Showing all finite subsets of $\mathbb{A}^n(k)$ are algebraic, and is it possible to sample from the resulting ideal? It would seem that this is pretty trivial but I'm self-teaching and wanted to check my proof with the huge brains lurking on this chan :)
It would seem to me you can show that every finite set of points in $\mathbb{A}^n(k)$ is algebraic.
Consider a set of $m$ points in $k^n$, $a_1, ..., a_m$. We do this by induction in number of points.
The base case: just the first point. $V(\{a_{1,1},a_{1,2},...,a_{1,m}\}) = V((X_1 - a_{1,1}, X_2 - a_{1,2}, ..., X_n - a_{1,n}))$, the variety corresponding to the ideal generated by linear monomials in the obvious way.
Then, the inductive case: we assume we have a variety for points $a_1$ through $a_{k-1}$ called $V_{k-1}$. We can form a variety for just this $k$th point with the above method -- i.e., $V'(\{a_{k,1},a_{k,2},...,a_{k,m}\}) = V((X_1 - a_{k,1}, X_2 - a_{k,2}, ..., X_n - a_{k,n}))$ Then, we can form the new variety $V_k = V' \cap V_{k-1}$, and $I(V_k) = I(V_{k-1}) \cup I(V')$.
So for any finite $k$ set of points, I show by induction that it is algebraic.
One thing that perplexes me -- when I get to the final $I(V_n)$, I am interested in what those polynomials look like. Is there any computationally efficient ways to "sample" from the ideal?
 A: Your proof is ok.
Here is a sketch how to find explicitely the polynomials, i.e write your finite set as intersections of hypersurfaces.

Lemma 1 :  Let $b, a_1, \dots, a_m$ be points in $\Bbb A^n$. There is always an irreducible subvariety $V$ with $b \not \in V$ and $a_i \in V$ for $i = 1, \dots, m$.

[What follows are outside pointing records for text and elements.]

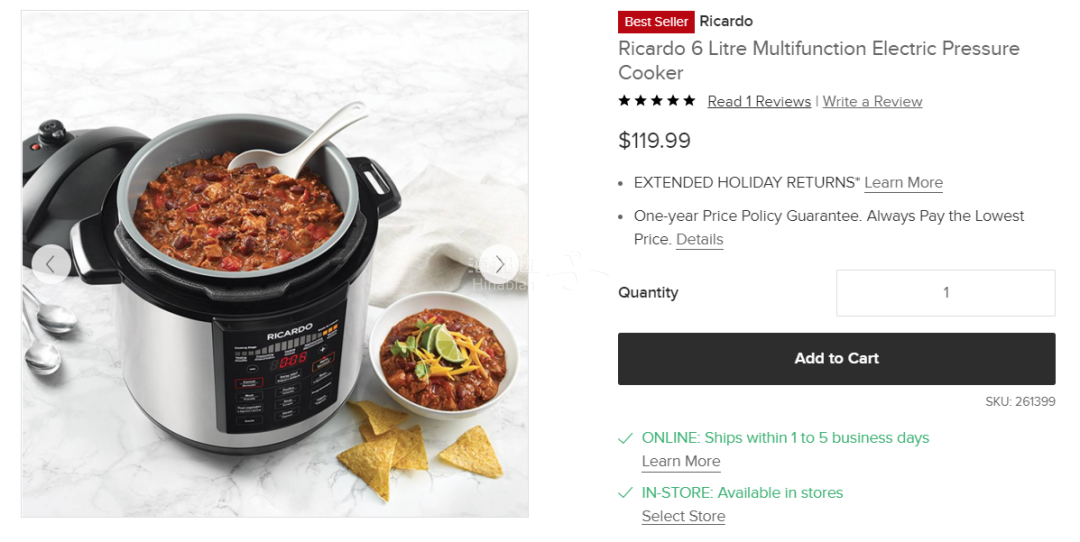Open the Ricardo brand link
This screenshot has height=542, width=1080.
(x=726, y=21)
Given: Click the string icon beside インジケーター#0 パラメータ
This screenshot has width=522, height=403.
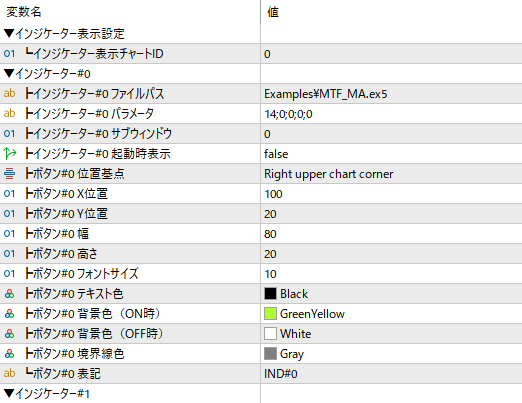Looking at the screenshot, I should tap(9, 113).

Lemma 2 : Let $a_1, \dots, a_m$ be points in $\Bbb A^n$ and $V$ a subvariety with $a_i \in V$. Then, there is a subvariety $W$ of smaller dimension, which contains $a_1, \dots, a_m$.

Now, applying $n$ times lemma 2 gives us a closed finite subset $F$ with $a_i \in F$. Applying Lemma $1$ and induction gives explicit polynomials.
Proof of lemma 1 : Exercise :-)
Proof of lemma 2 : Let $A_d = \{f \in \mathcal O(V) : \deg(f) \leq d\}$. This is a vector space, and for $d$ big enough $\dim A_d \geq m$ (this always works unless $\dim V = 0$). In particular, there is always an element $f \in \mathcal O(V)$ with $f \neq 0, f(a_i) = 0$ for all $i$. You can take  $W = Z(f_i)$.
An example : Assume $n=2$. Then, for any points $a_1, \dots, a_m$ there is a curve of large degree $d$ with $a_i \in C$. Now, consider a different curve $C'$ of degree $d$ (assume $C,C'$ irreducible and $C \neq C'$) with the same property. Now, $C \cap C' = \{a_1, \dots, a_m, b_1, \dots, b_r\}$. For each $1 \leq j \leq r$, pick a irreducible curve $C_j$ with $a_i \in C_j, b_j \not \in C_j$. Now, if $f,f',f_j$ are equations for $C,C',C_j$ then the solutions of $f = f' =  f_1 = \dots = f_r = 0$ are exactly $\{a_1, \dots, a_m\}$.